* _What to work on_
In the material below, find how many lines contain the string "footer". Write only that number.

* _Supplied data_
--------------------------------------------------

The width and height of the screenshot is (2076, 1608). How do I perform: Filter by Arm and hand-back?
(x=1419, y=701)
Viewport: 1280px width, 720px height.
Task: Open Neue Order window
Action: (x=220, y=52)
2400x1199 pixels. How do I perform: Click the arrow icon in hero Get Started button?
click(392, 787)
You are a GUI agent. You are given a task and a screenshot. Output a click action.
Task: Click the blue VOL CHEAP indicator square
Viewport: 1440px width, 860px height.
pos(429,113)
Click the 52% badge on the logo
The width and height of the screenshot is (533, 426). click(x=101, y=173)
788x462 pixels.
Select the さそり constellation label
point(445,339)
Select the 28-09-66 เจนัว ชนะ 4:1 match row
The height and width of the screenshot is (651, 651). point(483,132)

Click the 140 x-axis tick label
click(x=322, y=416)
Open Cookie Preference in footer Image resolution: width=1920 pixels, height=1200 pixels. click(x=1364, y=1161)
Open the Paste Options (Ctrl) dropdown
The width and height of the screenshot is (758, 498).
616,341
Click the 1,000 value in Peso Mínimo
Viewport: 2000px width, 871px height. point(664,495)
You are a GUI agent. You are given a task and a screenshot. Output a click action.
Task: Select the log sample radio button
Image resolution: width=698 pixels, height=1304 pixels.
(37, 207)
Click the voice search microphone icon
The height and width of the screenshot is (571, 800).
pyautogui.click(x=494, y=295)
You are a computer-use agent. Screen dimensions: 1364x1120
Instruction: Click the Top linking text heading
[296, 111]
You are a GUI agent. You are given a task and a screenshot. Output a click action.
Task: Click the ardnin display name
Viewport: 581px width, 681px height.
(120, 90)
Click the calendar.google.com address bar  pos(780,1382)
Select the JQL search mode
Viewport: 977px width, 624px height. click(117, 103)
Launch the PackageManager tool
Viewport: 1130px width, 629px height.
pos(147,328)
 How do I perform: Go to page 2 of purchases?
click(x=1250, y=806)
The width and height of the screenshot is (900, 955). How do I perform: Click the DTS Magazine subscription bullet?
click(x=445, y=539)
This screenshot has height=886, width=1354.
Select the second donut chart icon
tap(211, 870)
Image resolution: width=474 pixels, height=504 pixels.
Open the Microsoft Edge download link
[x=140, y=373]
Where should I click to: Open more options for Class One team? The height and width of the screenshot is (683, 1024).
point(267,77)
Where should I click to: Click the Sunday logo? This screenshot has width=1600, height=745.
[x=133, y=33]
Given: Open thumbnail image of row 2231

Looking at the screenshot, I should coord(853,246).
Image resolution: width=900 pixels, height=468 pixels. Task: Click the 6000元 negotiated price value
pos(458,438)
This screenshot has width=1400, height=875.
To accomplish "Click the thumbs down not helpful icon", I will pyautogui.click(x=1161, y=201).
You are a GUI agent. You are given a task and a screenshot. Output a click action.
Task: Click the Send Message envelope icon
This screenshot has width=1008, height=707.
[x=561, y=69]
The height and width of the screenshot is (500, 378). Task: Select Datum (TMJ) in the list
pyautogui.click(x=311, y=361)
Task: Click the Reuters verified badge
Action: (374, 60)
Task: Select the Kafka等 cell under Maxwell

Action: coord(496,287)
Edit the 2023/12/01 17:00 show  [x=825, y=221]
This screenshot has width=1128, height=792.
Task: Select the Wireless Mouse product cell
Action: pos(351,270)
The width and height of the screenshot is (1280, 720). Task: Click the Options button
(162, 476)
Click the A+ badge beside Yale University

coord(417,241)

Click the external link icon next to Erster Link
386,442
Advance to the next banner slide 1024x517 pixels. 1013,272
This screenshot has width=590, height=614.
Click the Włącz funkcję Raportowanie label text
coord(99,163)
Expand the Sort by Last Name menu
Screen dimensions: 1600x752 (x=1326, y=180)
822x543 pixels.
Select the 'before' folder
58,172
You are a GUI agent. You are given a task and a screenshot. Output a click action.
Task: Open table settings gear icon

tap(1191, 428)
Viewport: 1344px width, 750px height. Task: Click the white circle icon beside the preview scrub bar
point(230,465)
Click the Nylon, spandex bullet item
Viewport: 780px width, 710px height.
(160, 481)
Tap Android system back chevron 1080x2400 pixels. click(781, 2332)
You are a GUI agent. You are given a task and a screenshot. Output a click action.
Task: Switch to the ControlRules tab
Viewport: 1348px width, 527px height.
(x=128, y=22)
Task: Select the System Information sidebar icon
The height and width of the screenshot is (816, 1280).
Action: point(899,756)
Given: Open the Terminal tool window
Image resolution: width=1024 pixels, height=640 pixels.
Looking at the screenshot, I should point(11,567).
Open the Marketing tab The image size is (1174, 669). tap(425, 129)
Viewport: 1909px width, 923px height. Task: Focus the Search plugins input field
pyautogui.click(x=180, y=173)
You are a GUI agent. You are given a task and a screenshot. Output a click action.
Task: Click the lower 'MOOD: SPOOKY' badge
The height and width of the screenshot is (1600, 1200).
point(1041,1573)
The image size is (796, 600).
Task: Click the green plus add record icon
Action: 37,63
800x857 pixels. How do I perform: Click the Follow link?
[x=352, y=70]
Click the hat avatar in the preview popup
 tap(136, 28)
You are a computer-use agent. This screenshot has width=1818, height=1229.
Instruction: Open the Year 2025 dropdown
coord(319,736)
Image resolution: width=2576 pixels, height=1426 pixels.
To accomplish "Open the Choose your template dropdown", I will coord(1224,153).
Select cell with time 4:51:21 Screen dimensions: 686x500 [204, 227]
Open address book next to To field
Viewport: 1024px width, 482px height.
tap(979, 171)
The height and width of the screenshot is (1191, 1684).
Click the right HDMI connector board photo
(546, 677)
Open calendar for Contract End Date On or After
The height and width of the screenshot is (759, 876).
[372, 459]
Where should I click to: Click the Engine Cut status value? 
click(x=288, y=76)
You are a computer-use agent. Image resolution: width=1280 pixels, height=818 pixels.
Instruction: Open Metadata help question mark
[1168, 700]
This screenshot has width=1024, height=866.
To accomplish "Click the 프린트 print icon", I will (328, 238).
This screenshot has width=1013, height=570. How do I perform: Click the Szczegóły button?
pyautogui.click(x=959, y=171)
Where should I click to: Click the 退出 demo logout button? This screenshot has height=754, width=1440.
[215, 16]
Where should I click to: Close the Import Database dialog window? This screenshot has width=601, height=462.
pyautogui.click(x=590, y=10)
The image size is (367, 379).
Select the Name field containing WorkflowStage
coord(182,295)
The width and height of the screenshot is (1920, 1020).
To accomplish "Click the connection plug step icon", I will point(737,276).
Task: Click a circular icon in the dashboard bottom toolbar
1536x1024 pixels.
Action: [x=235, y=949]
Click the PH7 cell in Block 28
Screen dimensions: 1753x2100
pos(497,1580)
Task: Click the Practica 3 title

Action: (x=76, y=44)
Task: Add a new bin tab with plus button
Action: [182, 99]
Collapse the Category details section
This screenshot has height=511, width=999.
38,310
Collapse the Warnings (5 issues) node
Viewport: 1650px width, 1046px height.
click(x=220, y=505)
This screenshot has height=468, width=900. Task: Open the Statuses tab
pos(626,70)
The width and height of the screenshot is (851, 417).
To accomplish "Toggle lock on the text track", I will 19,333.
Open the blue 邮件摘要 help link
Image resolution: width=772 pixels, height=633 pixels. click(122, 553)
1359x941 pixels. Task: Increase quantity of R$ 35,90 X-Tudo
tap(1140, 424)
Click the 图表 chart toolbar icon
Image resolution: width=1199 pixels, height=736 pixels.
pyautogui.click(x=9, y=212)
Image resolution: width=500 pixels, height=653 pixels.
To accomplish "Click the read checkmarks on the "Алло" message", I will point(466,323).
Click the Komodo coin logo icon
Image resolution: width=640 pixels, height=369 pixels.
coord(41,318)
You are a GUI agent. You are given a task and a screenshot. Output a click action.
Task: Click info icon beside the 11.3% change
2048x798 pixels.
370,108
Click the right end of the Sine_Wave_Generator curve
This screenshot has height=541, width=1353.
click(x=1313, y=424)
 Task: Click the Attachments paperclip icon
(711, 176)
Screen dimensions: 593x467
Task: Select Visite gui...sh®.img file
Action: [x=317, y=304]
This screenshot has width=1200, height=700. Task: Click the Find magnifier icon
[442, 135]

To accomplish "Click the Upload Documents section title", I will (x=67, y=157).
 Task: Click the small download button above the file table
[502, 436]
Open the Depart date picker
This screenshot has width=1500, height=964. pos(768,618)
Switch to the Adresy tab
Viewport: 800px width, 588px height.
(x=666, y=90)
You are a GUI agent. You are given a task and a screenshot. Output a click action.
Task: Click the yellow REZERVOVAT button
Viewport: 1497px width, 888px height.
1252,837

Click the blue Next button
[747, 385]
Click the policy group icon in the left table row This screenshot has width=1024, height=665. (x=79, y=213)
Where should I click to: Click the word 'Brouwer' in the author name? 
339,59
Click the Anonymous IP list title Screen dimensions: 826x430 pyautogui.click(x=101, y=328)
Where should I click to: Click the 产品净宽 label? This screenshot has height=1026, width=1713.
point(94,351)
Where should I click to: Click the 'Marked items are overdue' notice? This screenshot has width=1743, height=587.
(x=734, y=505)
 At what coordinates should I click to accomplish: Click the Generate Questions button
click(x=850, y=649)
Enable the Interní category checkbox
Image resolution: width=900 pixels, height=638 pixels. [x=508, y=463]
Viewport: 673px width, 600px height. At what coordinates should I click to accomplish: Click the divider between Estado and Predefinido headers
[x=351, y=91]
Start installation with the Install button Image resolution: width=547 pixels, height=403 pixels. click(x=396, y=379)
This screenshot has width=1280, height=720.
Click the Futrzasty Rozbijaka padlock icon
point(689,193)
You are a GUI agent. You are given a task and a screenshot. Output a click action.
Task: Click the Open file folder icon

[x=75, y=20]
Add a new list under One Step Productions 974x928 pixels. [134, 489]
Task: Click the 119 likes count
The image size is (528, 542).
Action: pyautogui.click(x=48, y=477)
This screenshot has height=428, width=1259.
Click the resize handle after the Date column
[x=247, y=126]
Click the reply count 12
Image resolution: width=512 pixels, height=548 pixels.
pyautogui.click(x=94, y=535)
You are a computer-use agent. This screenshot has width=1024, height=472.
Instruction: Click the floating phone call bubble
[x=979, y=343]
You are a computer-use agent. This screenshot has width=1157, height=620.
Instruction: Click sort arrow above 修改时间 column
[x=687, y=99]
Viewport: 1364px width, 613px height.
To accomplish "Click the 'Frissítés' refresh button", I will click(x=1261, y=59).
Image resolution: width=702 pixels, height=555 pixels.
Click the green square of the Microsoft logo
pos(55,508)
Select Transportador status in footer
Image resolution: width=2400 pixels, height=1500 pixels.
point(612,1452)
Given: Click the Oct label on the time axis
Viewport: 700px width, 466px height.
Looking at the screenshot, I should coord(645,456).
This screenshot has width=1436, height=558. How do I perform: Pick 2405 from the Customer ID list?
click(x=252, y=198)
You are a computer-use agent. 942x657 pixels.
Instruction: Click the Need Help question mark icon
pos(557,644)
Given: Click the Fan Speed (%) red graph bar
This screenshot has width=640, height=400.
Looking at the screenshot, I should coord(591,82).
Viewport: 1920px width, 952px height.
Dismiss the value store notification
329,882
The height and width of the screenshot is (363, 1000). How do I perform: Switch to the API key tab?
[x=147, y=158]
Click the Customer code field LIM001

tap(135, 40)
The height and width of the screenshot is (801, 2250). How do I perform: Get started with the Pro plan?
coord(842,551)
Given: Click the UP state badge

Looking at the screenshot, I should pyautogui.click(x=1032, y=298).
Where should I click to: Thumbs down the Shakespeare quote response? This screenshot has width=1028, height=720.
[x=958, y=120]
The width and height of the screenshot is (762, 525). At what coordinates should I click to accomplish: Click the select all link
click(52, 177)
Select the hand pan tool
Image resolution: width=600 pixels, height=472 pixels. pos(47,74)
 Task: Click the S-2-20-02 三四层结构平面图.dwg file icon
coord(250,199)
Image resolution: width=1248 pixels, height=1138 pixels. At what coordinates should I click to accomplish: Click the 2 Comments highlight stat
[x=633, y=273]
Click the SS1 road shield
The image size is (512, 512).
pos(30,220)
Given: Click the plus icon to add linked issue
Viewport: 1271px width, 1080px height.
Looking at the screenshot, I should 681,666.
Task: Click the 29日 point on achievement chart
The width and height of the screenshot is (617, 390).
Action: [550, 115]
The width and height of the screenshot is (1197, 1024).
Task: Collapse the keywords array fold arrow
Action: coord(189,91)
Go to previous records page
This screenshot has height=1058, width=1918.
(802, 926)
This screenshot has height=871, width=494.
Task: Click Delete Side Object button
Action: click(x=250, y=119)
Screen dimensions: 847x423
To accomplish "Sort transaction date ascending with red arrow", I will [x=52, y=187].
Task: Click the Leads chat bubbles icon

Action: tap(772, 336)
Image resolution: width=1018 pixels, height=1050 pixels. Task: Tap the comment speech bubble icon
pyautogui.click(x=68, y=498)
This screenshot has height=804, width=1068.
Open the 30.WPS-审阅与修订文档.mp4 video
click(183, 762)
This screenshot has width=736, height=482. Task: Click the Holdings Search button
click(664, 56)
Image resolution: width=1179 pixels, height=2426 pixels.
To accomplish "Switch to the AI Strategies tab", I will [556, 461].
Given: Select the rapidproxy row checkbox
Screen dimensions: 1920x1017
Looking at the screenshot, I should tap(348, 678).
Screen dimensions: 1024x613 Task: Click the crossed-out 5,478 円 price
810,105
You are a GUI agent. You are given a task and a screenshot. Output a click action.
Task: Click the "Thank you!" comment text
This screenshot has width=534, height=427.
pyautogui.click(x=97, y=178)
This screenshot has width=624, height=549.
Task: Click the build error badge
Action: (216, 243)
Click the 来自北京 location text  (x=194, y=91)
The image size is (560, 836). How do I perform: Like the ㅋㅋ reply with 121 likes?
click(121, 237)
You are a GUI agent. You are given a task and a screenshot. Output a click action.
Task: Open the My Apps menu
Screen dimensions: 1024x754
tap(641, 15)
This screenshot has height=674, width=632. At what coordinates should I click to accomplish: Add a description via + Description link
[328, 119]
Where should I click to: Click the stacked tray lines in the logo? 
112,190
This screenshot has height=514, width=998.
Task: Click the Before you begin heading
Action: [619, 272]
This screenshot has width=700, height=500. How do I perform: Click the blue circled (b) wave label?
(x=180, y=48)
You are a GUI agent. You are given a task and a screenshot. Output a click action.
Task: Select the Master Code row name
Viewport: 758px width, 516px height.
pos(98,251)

--------------------------------------------------

* _Response to this exercise_
2